Wie in einem Werbefilm für Interrail geht’s weiter: Der Zug startet ebenso pünktlich in Amsterdam, wie er zuvor in Paris angekommen ist. In Amsterdam – wie auch in den Städten, in denen der „Trainer Fantastic“ aus dem Vereinigten Königreich hält – genügt es, beim Ein- und Aussteigen einfach die Visa-Karte oder das Telefon kontaktlos an die Lesegeräte zu halten. Der richtige Fahrpreis wird automatisch abgezogen. In Paris hingegen steht man lange in Schlangen vor den Fahrkartenautomaten, ratlos, weil man nicht weiß, welche Zone man wählen oder wie oft man fahren möchte. Lohnt sich eine Tageskarte? Das System wirkt konzeptlos, altmodisch und nervt – ebenso wie der Zugang zur Metrostation „Quai de la Rapée“. Kein Fahrstuhl, keine Rolltreppe erleichtert das Schleppen des schweren Koffers auf Straßenniveau.

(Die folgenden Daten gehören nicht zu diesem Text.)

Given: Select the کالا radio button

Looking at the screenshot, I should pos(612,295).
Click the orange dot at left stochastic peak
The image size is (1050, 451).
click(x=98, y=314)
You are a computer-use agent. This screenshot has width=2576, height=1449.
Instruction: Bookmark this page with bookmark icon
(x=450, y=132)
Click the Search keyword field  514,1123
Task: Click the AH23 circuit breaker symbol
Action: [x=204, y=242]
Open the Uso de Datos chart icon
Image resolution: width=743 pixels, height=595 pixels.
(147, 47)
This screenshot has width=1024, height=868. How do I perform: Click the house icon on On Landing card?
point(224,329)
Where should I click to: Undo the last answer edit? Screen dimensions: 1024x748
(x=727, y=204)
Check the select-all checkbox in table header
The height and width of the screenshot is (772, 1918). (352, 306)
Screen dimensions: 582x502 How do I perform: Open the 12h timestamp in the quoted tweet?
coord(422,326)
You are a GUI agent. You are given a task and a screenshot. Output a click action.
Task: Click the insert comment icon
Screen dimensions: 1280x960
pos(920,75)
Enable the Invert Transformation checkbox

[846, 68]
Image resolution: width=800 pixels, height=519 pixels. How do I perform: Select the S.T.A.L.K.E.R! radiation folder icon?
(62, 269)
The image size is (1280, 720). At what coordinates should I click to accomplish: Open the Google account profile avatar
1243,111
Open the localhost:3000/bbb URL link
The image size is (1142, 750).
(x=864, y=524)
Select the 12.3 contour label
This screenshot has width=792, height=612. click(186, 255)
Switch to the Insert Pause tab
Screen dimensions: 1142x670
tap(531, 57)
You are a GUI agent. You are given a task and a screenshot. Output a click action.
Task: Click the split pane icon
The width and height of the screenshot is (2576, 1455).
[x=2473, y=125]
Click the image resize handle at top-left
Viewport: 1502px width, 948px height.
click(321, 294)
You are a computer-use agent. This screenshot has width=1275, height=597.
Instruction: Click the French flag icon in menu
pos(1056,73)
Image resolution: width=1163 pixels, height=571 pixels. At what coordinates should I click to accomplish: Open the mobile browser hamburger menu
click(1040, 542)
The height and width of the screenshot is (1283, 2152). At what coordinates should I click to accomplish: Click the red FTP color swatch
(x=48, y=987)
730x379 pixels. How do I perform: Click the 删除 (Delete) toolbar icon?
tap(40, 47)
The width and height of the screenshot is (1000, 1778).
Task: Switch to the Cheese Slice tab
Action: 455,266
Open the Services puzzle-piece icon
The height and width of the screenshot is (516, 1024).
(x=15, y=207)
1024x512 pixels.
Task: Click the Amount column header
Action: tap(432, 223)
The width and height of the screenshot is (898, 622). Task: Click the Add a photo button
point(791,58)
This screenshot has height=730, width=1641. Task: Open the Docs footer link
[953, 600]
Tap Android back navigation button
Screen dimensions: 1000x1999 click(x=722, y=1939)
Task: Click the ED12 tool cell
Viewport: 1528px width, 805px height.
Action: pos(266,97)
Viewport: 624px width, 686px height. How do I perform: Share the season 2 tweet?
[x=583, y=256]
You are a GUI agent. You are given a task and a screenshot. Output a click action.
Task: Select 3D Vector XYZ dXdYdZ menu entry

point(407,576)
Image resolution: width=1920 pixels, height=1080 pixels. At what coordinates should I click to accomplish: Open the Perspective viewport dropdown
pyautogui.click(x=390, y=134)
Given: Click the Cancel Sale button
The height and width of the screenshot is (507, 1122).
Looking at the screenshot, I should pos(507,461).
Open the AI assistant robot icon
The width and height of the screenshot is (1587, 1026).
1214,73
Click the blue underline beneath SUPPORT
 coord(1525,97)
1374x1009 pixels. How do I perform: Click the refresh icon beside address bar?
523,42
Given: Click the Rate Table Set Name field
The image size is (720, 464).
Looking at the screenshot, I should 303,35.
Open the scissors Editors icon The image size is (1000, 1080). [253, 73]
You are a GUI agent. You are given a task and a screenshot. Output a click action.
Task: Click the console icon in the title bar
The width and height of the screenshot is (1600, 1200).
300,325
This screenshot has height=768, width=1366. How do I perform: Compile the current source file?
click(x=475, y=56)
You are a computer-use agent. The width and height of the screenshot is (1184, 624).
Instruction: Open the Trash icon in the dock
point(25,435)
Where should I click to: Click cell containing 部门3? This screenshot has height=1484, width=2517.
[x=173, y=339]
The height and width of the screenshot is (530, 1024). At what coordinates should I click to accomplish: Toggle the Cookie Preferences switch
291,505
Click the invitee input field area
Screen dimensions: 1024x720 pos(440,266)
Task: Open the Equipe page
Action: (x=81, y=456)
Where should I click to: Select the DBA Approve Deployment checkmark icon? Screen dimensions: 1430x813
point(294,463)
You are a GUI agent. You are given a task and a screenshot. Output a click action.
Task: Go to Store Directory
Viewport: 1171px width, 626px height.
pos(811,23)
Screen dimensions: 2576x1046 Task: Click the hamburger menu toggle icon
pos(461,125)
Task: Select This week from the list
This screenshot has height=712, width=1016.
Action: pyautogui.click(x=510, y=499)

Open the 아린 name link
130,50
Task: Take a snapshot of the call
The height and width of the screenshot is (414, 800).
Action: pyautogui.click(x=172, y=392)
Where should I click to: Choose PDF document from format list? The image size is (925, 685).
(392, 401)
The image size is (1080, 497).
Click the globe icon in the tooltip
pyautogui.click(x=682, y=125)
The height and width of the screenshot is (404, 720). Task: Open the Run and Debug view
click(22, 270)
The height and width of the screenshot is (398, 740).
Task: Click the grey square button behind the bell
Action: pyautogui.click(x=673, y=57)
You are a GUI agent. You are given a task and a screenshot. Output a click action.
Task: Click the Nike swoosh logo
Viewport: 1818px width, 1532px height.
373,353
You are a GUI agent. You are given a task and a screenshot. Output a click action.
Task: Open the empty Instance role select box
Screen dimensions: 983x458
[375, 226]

Ohne Einkäufe gemacht zu haben, scheint der Koffer im Laufe der Reise immer schwerer zu werden – ganz im Gegensatz zu den vielen Eindrücken in meinem Kopf, die leicht und lebendig bleiben.

Auch hier hatte ich gut geplant: Es sind nur ein paar hundert Meter bis zu meiner Unterkunft. An der kurzen Straße gibt es links und rechts Restaurants. In einem davon esse ich ein sehr leckeres vegetarisches Couscous. Allein für das anschließende, federleichte Mousse au Chocolat hätte sich der Besuch in Paris gelohnt. Doch weitere Leckerbissen – kulinarische wie kulturelle – warten auf mich. Mal sehen, was es gibt.

Und hier ein kleiner AN die Küche:

Ein leichter Nieselregen fiel während meines ersten Erkundungsrundganges, zu wenig um einen Regenschirm aufzuspannen, zu viel für einen Brillenträger. In dieser Gegend laufen offensichtlich weniger Touristen als anderswo in Paris. 

Nicole, die Modefarbe in Paris ist ganz existentialistisch: Schwarz. Madame Plisett, die Vielfältige, diktiert Plisseefalten als Rock, Hose oder Mantel. Ich habe nicht wenige Männer gesehen, die über weiten Hosen mit Camouflagemuster knielange Röcke trugen – was meiner Meinung nach als RFA (recovered fashion addict) ziemlich albern aussieht.

Ich wohne in der ehemaligen Conciergekammer, gleich neben der Eingangstür. Die Fensterläden lassen sich nur mit Mühe öffnen und bieten mir weniger Ausblick, als den Passanten Einblick. Der große Vorteil dieser Miniwohnung ist, dass ich den Koffer keine einzige Stufe tragen muss.

Auf dieser Reise habe ich in sehr unterschiedlichen Betten bzw. Räumen geschlafen, dabei habe ich die verschiedensten Türschlosssysteme und Badezimmerarmaturen kennengelernt – von den Matratzen- und Kopfkissenqualitäten ganz zu schweigen.

Gestern war ich 15 km und heute 11 km zu Fuß unterwegs. Ich kaufe nebenan Wein, Baguette und Käse und mache es mir im aussichtslosen Zimmer gemütlich.